▶ DIRECTIONS FOR THIS TASK
Everything in the listing except the pictures should be written out exactly.
*** Block opens ***
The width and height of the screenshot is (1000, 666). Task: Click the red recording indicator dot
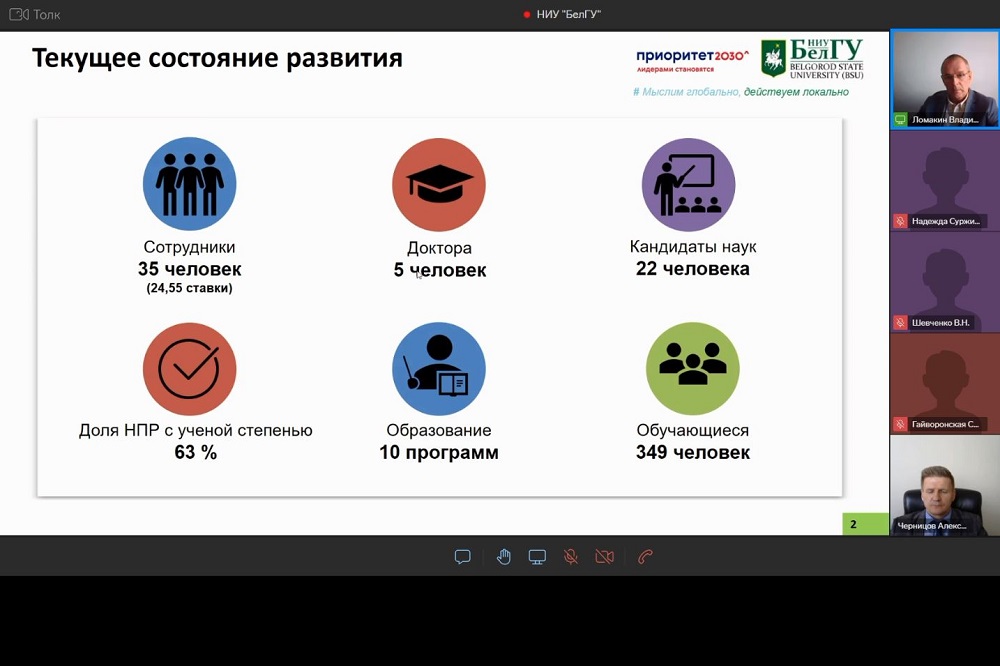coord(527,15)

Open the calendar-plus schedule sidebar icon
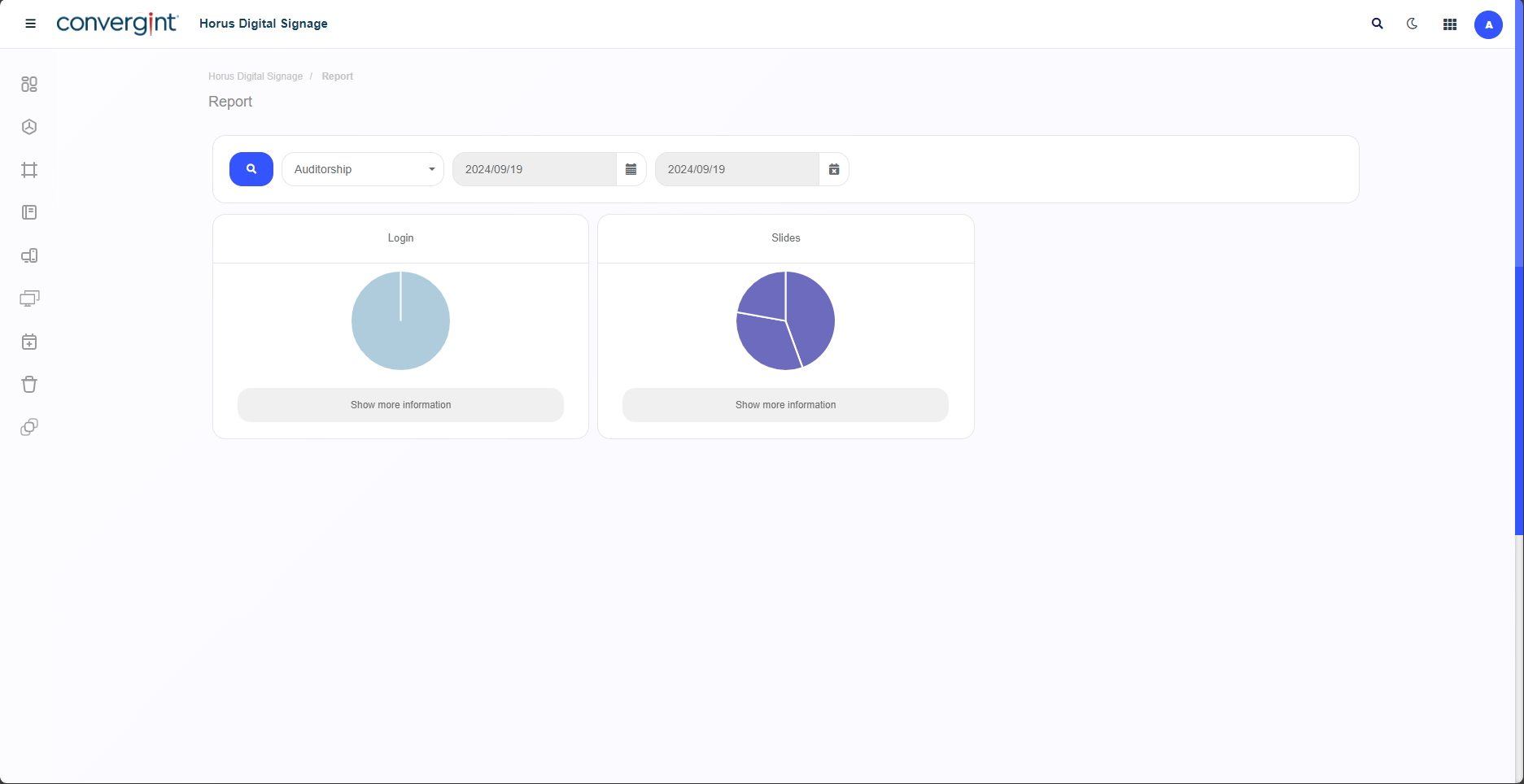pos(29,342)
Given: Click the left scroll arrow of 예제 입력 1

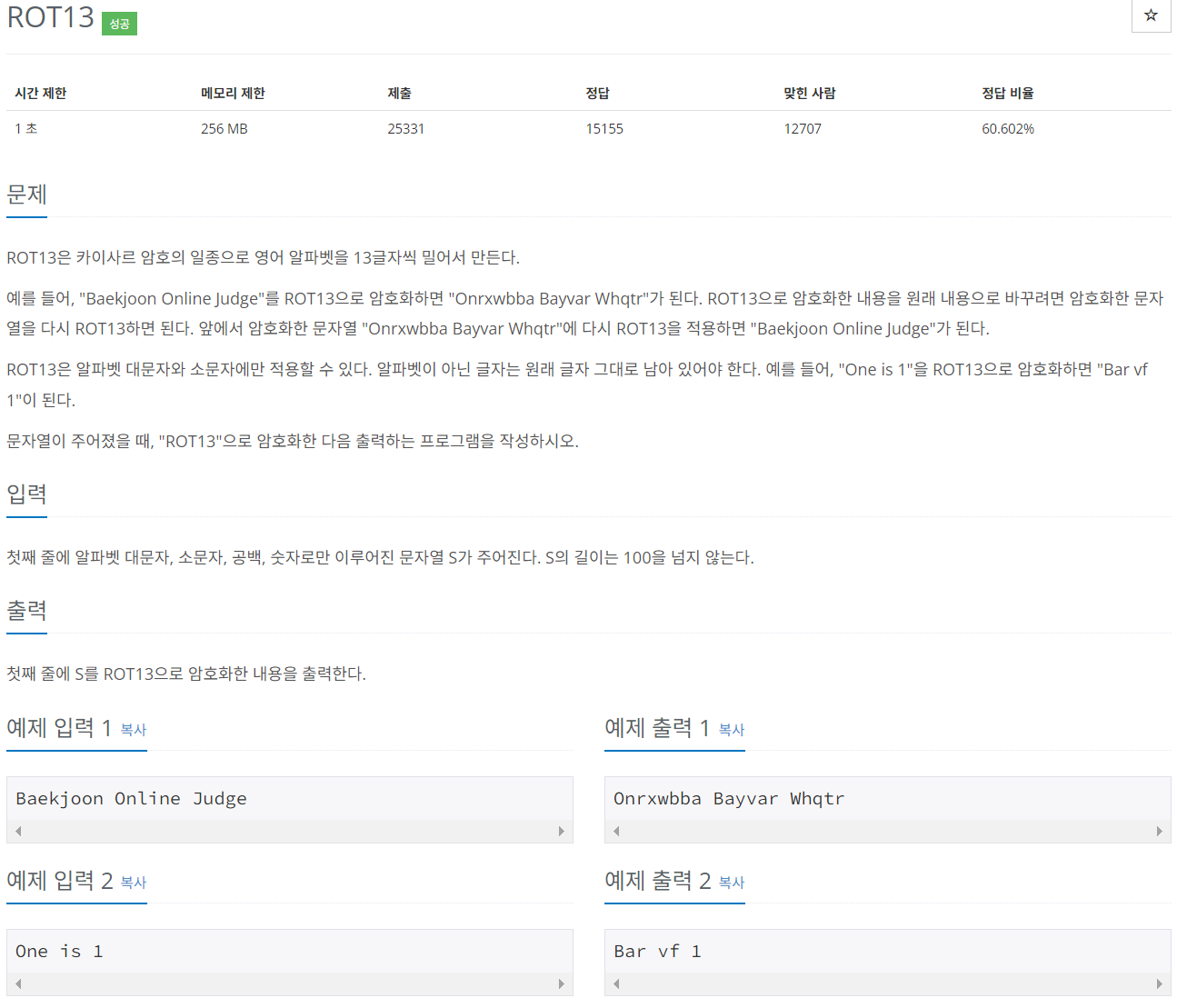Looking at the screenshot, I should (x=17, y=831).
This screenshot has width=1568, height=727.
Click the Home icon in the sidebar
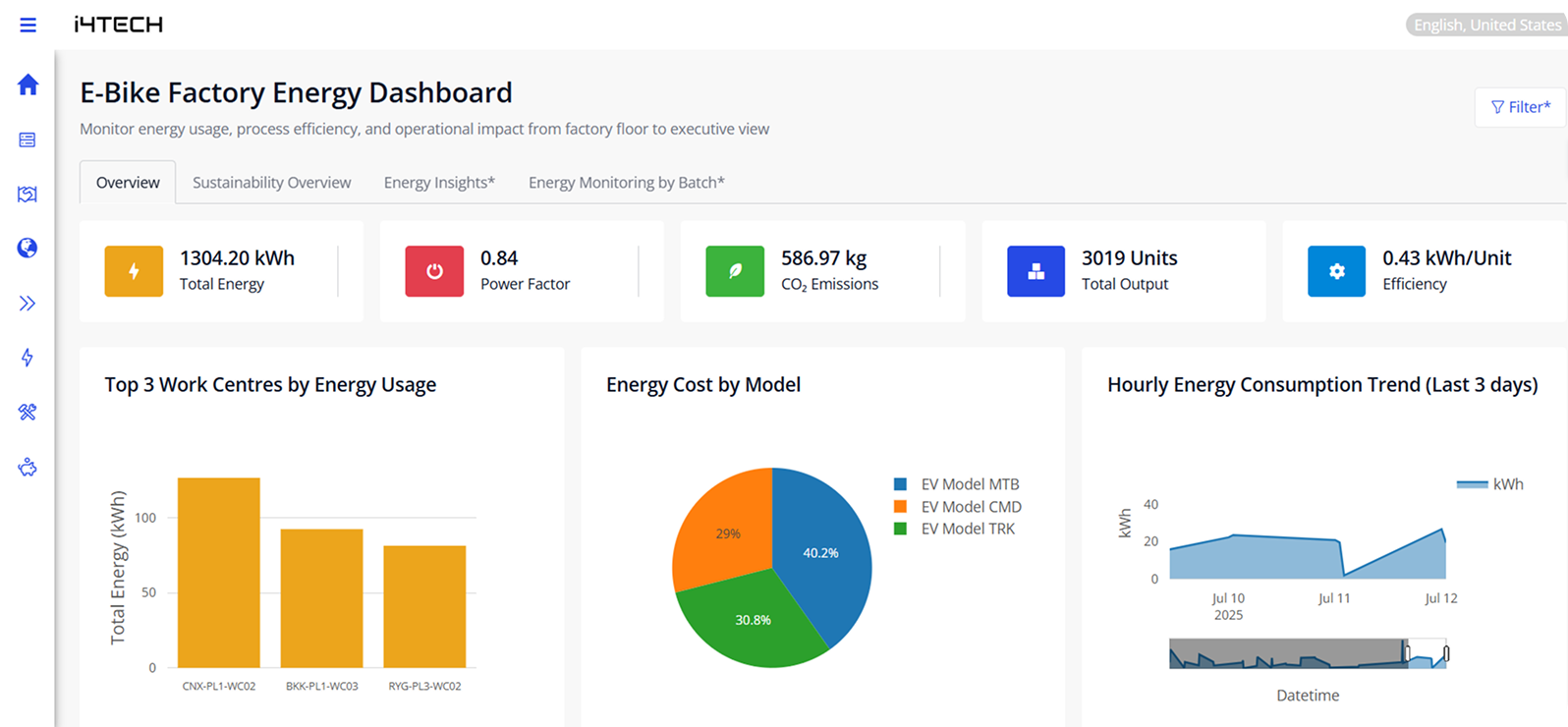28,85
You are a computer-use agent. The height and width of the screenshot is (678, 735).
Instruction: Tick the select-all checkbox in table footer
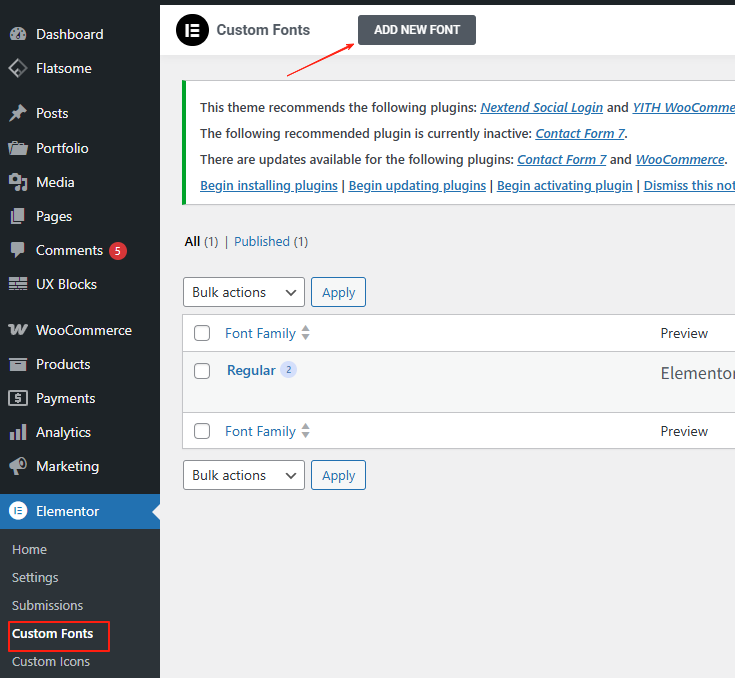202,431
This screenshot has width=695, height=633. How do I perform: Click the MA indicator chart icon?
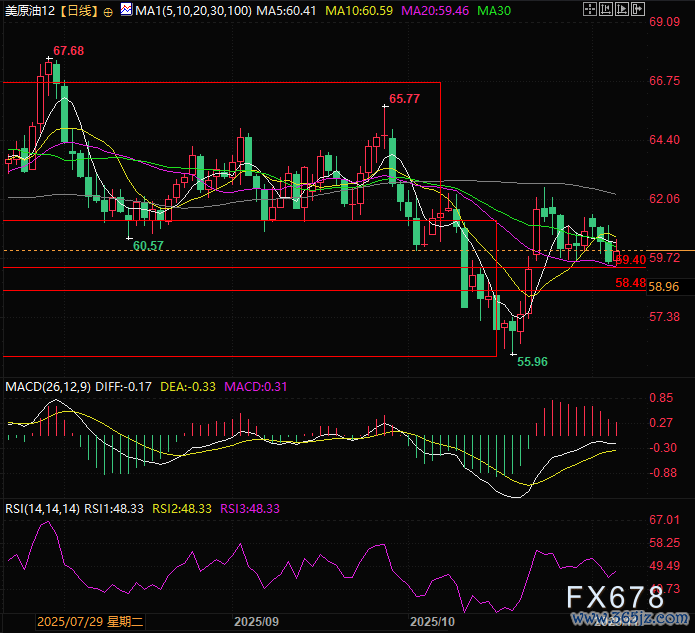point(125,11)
*** Block closes ***
▶ OUTPUT
The width and height of the screenshot is (1000, 666). Task: Click the red recording indicator dot
coord(527,15)

Open the calendar-plus schedule sidebar icon
pos(29,342)
Given: Click the left scroll arrow of 예제 입력 1

Looking at the screenshot, I should (x=17, y=831).
This screenshot has width=1568, height=727.
Click the Home icon in the sidebar
28,85
You are a computer-use agent. The height and width of the screenshot is (678, 735).
Instruction: Tick the select-all checkbox in table footer
202,431
This screenshot has width=695, height=633. How do I perform: Click the MA indicator chart icon?
point(125,11)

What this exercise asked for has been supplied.